If you missed the GenX session at AAM, then you missed good times and people. The moderators weren’t too far into their slides when someone dropped an “F-bomb” from the podium. I remember turning to the person I was sitting beside as we both raised our eyebrows in a silent smirking, “Aw shit! This is going to get crazy.” And it was…in a “crazy like a fox” good kind of way.
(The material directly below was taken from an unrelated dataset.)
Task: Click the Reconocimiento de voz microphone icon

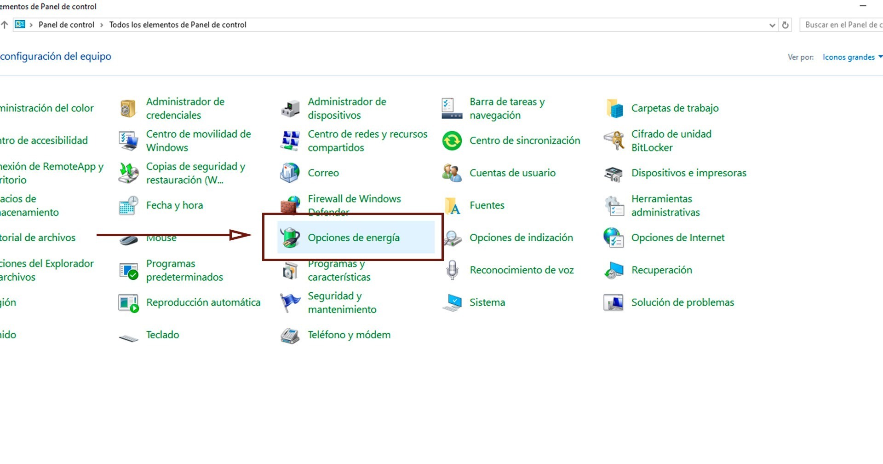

Imagine mixing an AA therapy session with an Occupy rally and you start getting toward the vibe in the room.

Which brings me to Gen X and cursing. Gen Xers curse, period. We are socially savvy foul-mouthed sailors, but I reckon we push the boundaries. We aren’t alone, boomers started paving the way here. You have to go back to the “traditionalists” to get where cursing is almost never appropriate. I tried to do a bit of research on generational differences in profanity to see if there is anything from which to learn. Then I realized I have a real life and a short attention span. But before I gave up I found one abstract that I will leave you with:

Public swearing research reveals that swearing is a common conversational practice resulting in no obvious harm. “Common sense” (folk psychology) views of swearing are mistaken and inadequate for some decisions regarding harm. Meanwhile, efforts to restrict speech in media and instructional settings continue, despite the lack of a convincing need to do so. Harm from offensive speech is contextually determined; therefore attempts to restrict speech on a universal basis are misguided. Psychologists’ research needs to be informed by public policy and courtroom practices, and public policy and litigation need to be better informed by psychologists’ research.

I also learned there is a “Journal of Politeness Research” which I think is fucking hilarious. What say ye? Any parables or proverbs about the subject?